Turenne, Corrèze

Turenne is a commune in the Corrèze department in the Limousin region in central France. It is characterised by its height and unique position on top of a cliff. It is one of the ‘most beautiful villages of France‘ (along with 148 others, including neighbouring Loubressac, Autoire, Curemonte and Carennac). It also has a well-known castle.

The first lords of Turenne appeared in the 9th century. The town became a veritable feudal state after the Crusades and one of the great fiefs of France in the 14th century. From the Middle Ages to the 18th century, the viscount of Turenne had complete autonomy. Until 1738 the sheriffs, despite honoring the French king with simple tributes, were free of taxation and acted as true sovereigns; convening the Estates General, raising taxes, coining money, and ennobling. The Viscounty formed a state within a state. Thus, when the king banned tobacco (introduced in Aquitaine in 1560), the measure did not apply in the viscounty.
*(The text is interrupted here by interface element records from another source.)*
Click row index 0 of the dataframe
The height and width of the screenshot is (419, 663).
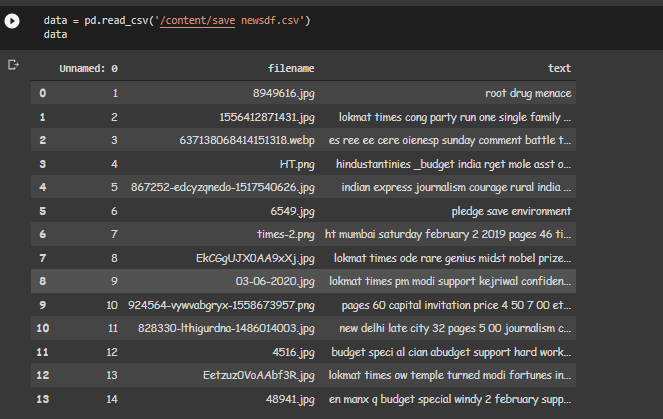(42, 93)
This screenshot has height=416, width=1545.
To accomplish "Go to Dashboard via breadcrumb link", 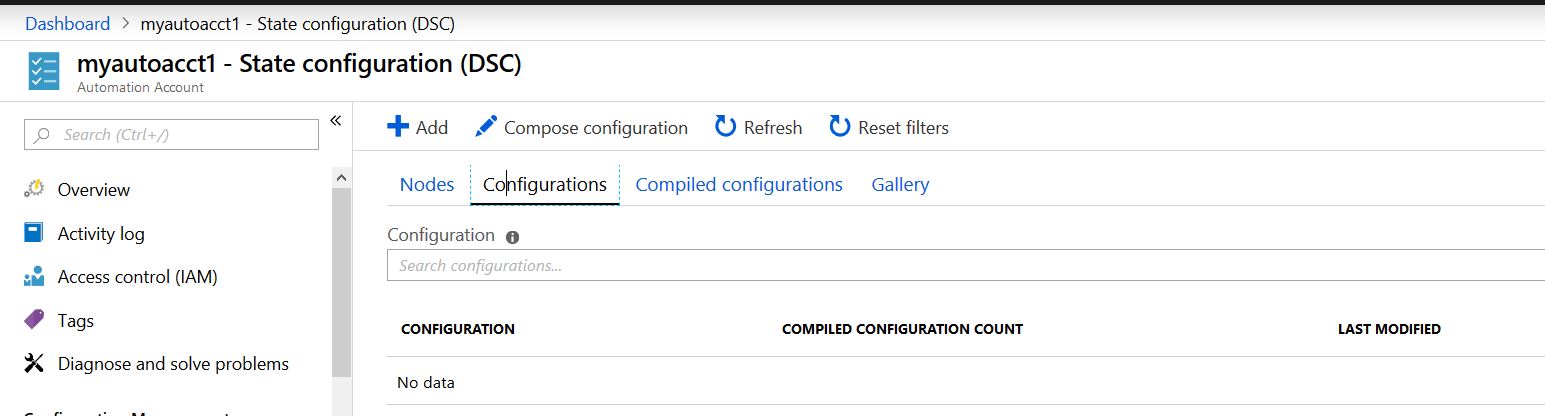I will pyautogui.click(x=67, y=23).
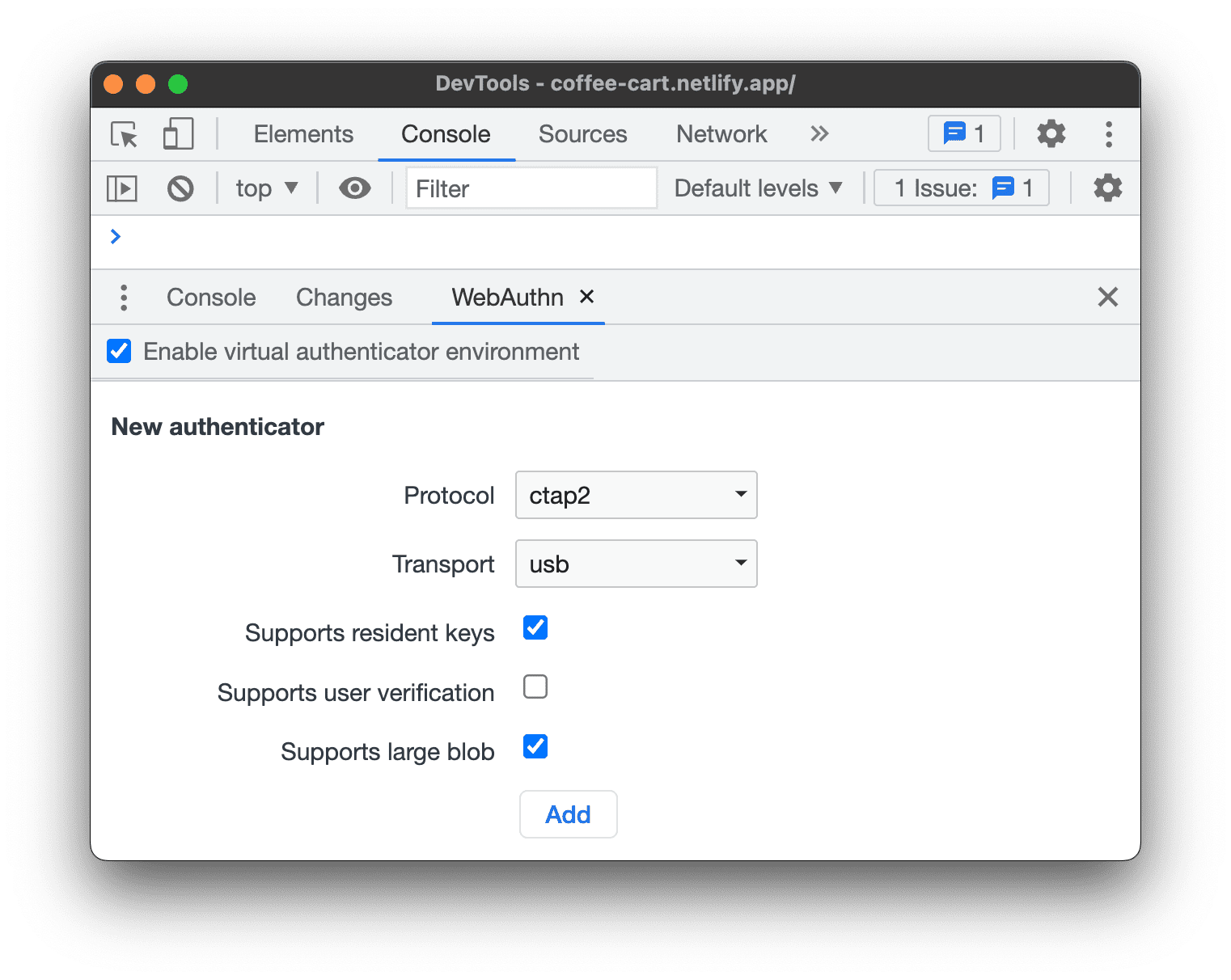Open the three-dot customize menu
The width and height of the screenshot is (1231, 980).
(x=1109, y=134)
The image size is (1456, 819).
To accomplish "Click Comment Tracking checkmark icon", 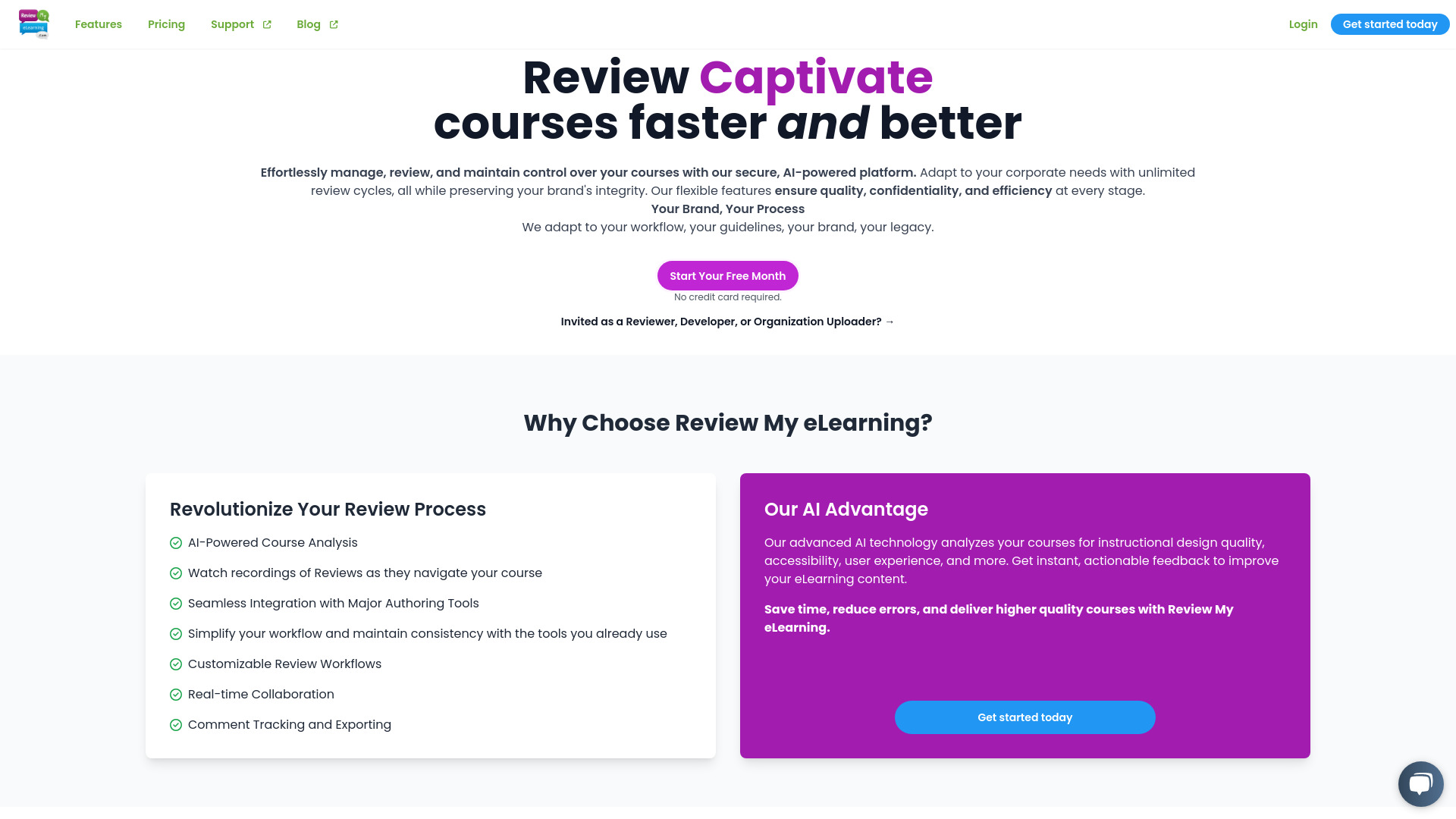I will pyautogui.click(x=177, y=724).
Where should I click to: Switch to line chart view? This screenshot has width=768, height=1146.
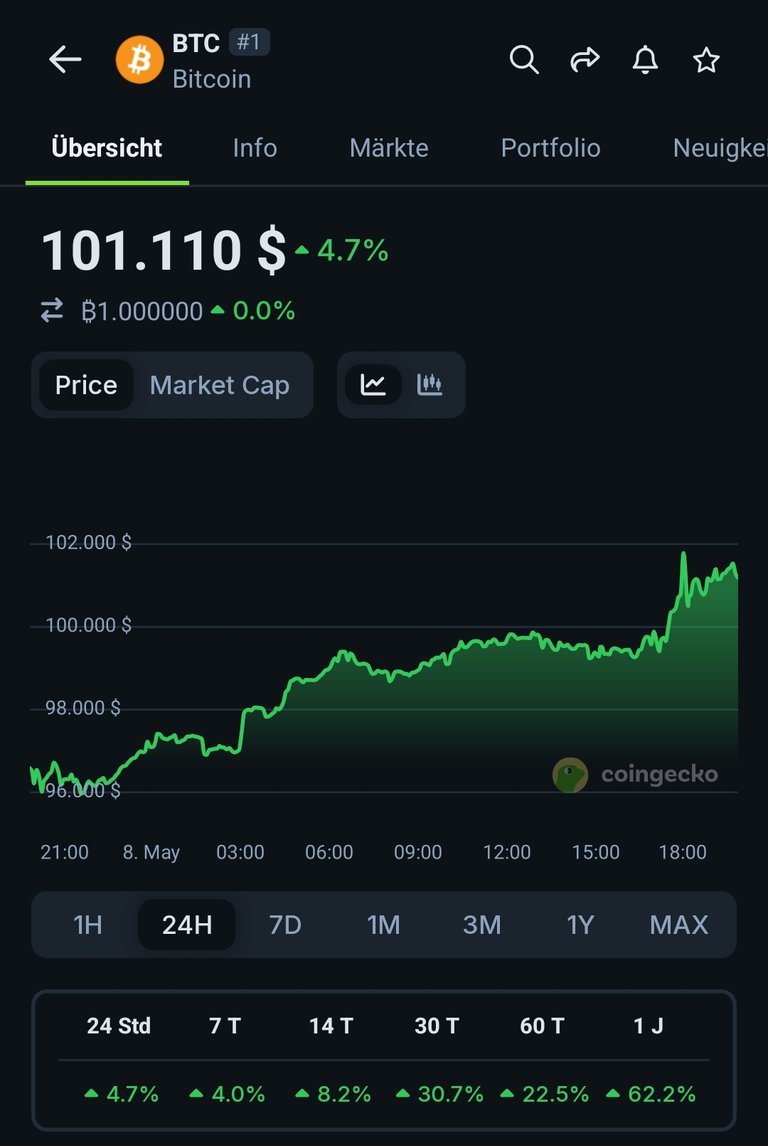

Turenne has seen a succession of four families of Viscounts. From the 9th century to the thirteenth, the Comborn, from the valley of the Vézère (and who had actively participated in the Crusades and Anglo-French wars) obtained extensive privileges from the kings of France. Then, during the first half of the 14th century, the Viscounty was taken over by the Comminges, Pyrenées feudal lords, before being transferred for 94 years to Roger de Beaufort from which came two Popes of Avignon, Clement VI and Gregory XI. This family had two Viscounts: Roger William III of Beaufort and Raymond de Turenne XIII, and two viscountesses names Antoinette de Turenne and Eleonore de Beaujeu. Then, from 1444 to 1738, the Viscounty became the possession of the family of La Tour d’Auvergne. In their heyday, Henri de la Tour d’Auvergne, co-religionist and companion-at-arms of King Henry IV, became Duke of Bouillion and prince of Sedan. His son Henry, Marshal of France, received the nickname “The Great Turenne.” Under La Tour d’Auvergne, the Viscounty lasted until the Reformation. Calvinism was spread by the boatmen of the Dordogne throughout the region. In 1575, after St. Bartholomew, Henri de la Tour engaged with Henri of Navarre and Turenne became a hotbed of religious wars and disorders of the Fronde.

On 8 June 1738, Turenne was sold to Louis XV to pay the gambling debts of Charles Godfrey, the last of the Viscounts of La Tour d’Auvergne family. Thus ended the quasi-independence of this last French stronghold. The Viscounty’s subjects became subjects of Louis XV and were forced to pay taxes. The king also ordered the dismantling of the fortress of Turenne. As of the Revolution, Turenne was more like a seat of a royal provost.